On HBO’s Curb Your Enthusiasm, which enters its ninth season on Sunday after a six-year hiatus, the show’s creator and star Larry David is often upstaged by his partner in crime, Leon Black (played by comedian J.B. Smoove). Smoove’s character was introduced in the show’s sixth season, when his sister, a single mother (played by Vivica A. Fox), and her her two children move in with Larry after fleeing a hurricane in Louisiana. They are some of the show's only black characters, and they also happen to have the last name “Black.” Leon and Larry appear on screen as each other’s ethnic inverse — both are tall, gangly bald men, and Leon shares more character traits with Larry than anyone else on the show. He’s equal parts insightful and inane, and guided by the same meandering obsessiveness that inspires David’s most cringeworthy moments. He also provides the series with something it didn’t know it was missing: the perspective of a true outsider bearing witness to Larry’s unbelievable pettiness.

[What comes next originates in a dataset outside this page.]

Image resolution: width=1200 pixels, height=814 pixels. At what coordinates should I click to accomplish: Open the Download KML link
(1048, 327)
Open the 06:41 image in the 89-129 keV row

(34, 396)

Much of Curb’s humor skewers the often-precious egos of the Hollywood celebrities that appear alongside David as hyperbolized versions of themselves. But Leon is a departure from that formula. He functions as a stranger who, like most of Curb’s audience, has found himself transfixed by this bizarre man, if only to watch him get into trouble. To wit: In the eighth-season finale, Larry picked a needless fight with Michael J. Fox because he was convinced that the beloved film star was using his Parkinson’s disease as an excuse to pester him. Leon is the only one of Larry’s friends to come to his defense. “You and him, that’s a fair fight,” Leon assures him.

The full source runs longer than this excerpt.